**EXERCISE BRIEF:** Below are records with pictures in them. Transcribe everything from the line containing "Given: Click the join" down to the line containing "Task: Open the", exactly, and leave the pictures behind.

**INFORMATION SUPPLIED:**
※

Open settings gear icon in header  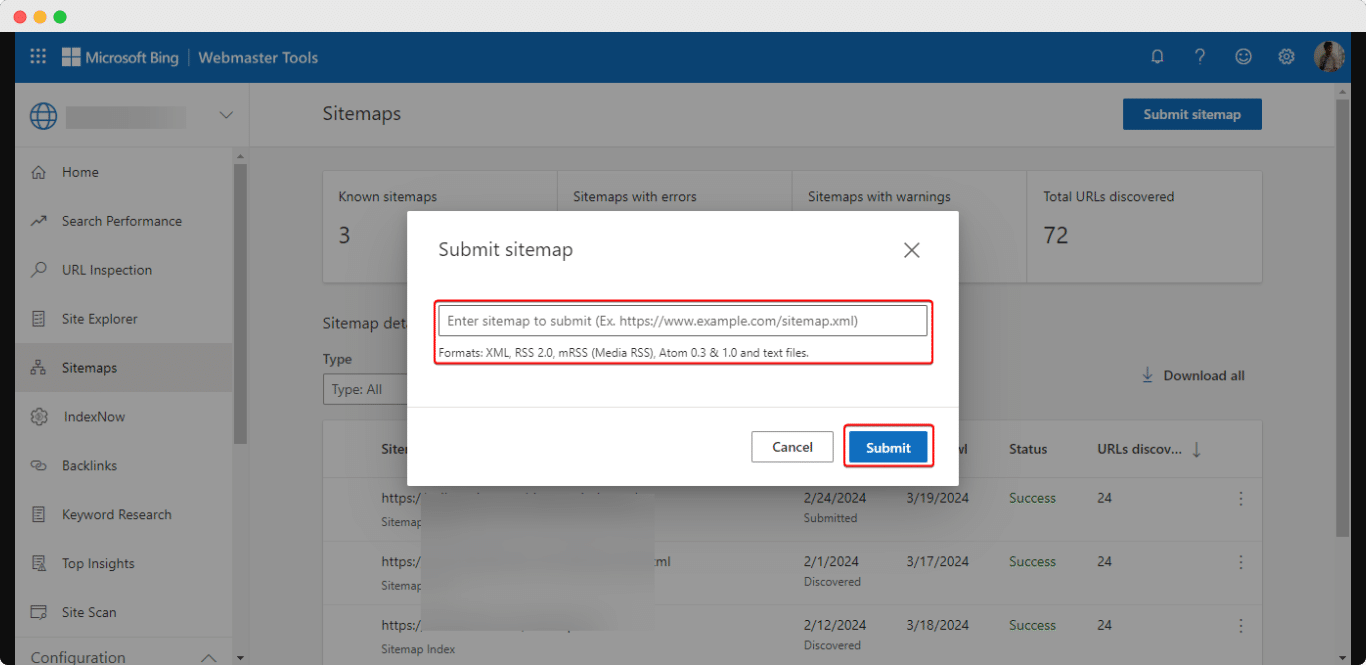pyautogui.click(x=1286, y=57)
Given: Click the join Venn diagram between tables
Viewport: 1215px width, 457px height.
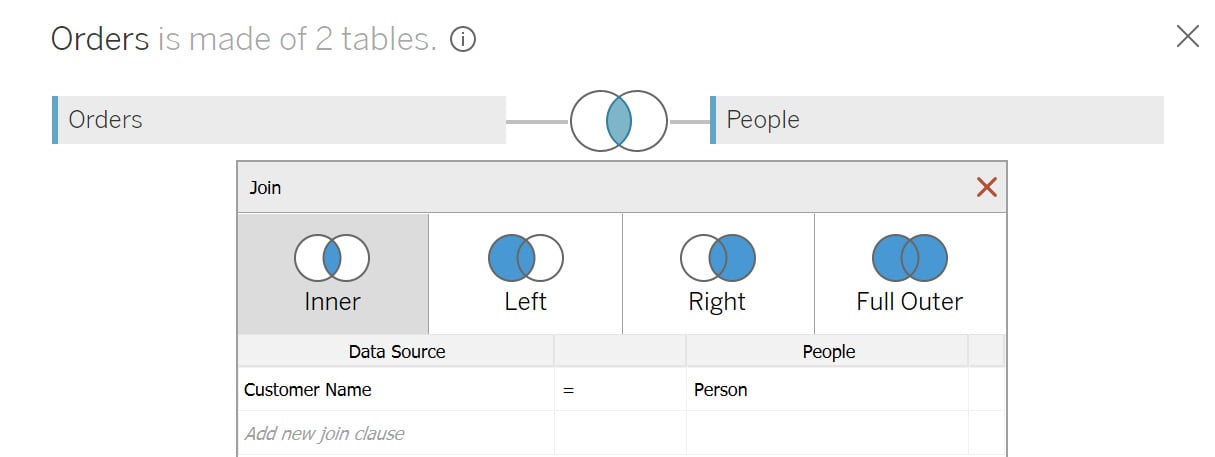Looking at the screenshot, I should pyautogui.click(x=619, y=121).
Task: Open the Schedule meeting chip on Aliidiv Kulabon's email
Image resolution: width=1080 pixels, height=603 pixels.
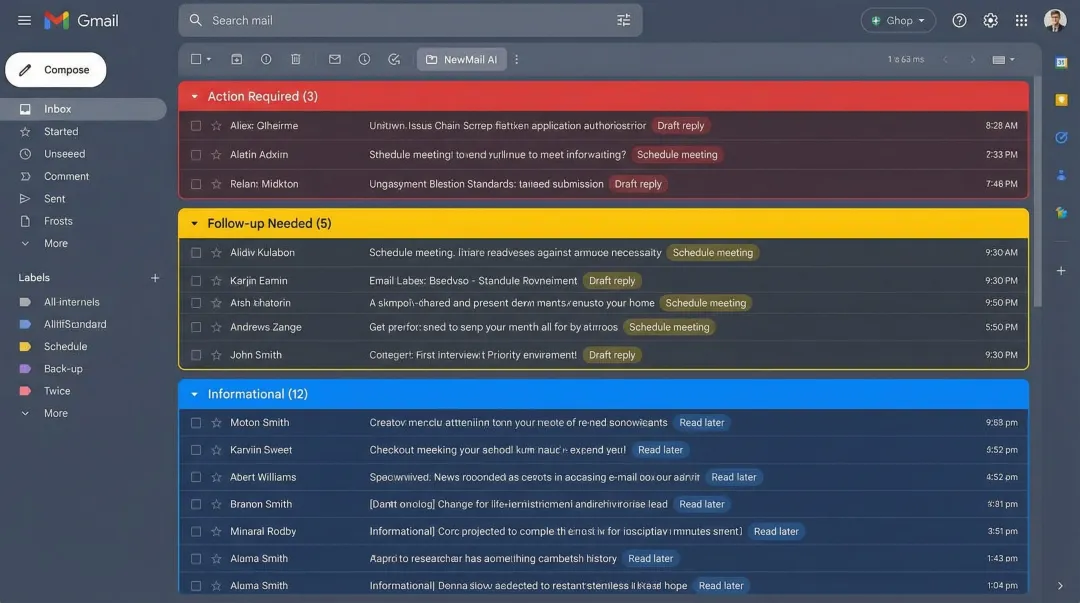Action: 712,251
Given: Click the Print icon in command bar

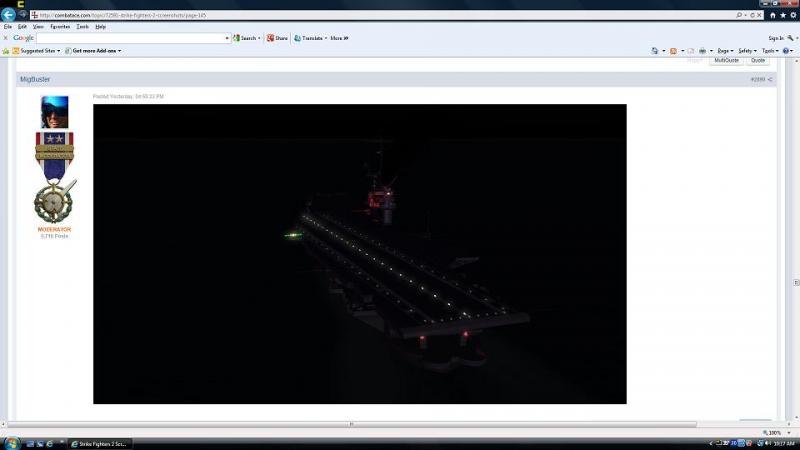Looking at the screenshot, I should pyautogui.click(x=703, y=51).
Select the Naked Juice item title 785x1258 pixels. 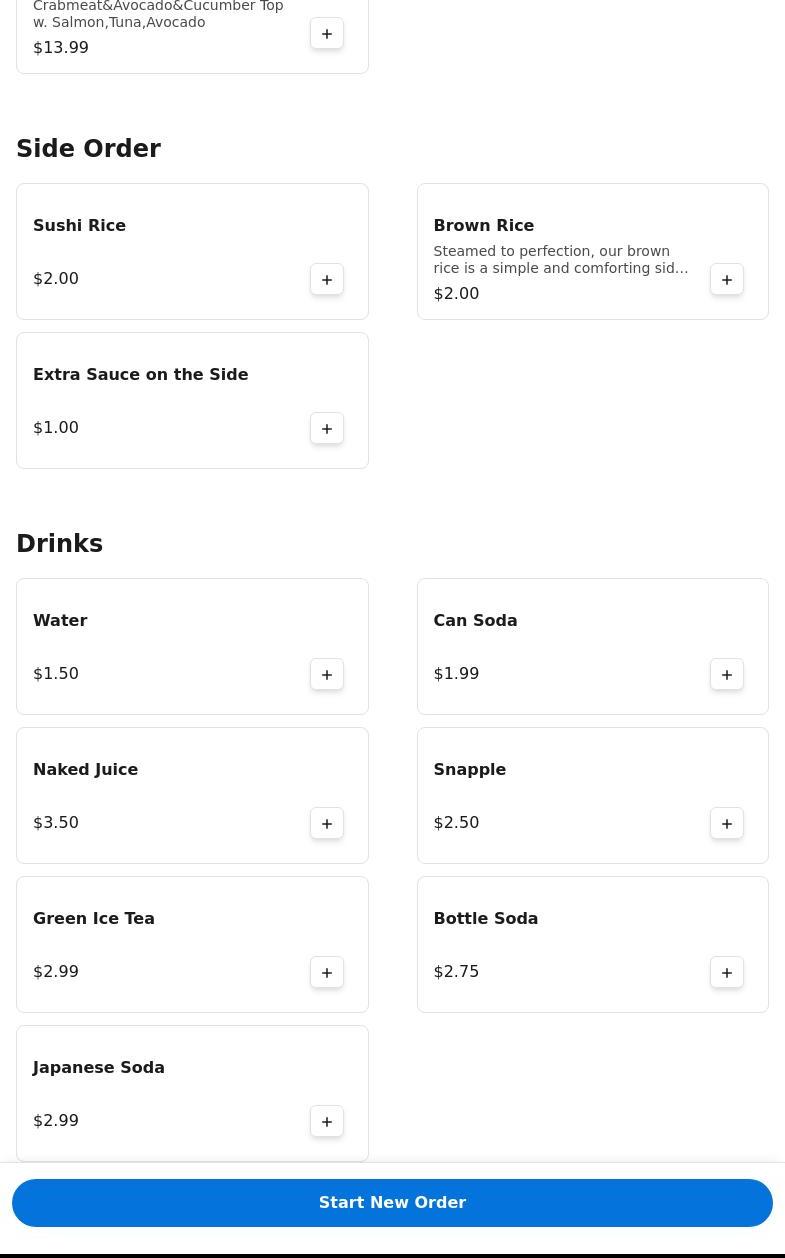(85, 769)
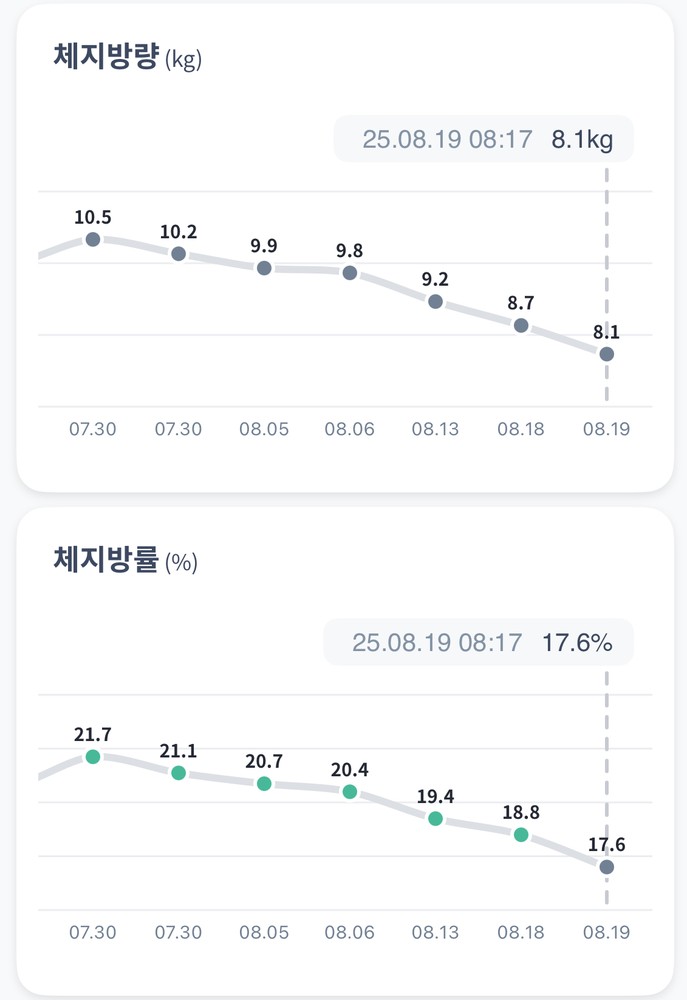
Task: Tap 08.05 date label in 체지방률 chart
Action: pyautogui.click(x=264, y=933)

※

**THE ANSWER:**
Given: Click the join Venn diagram between tables
Viewport: 1215px width, 457px height.
Looking at the screenshot, I should pyautogui.click(x=619, y=121).
Task: Open the Schedule meeting chip on Aliidiv Kulabon's email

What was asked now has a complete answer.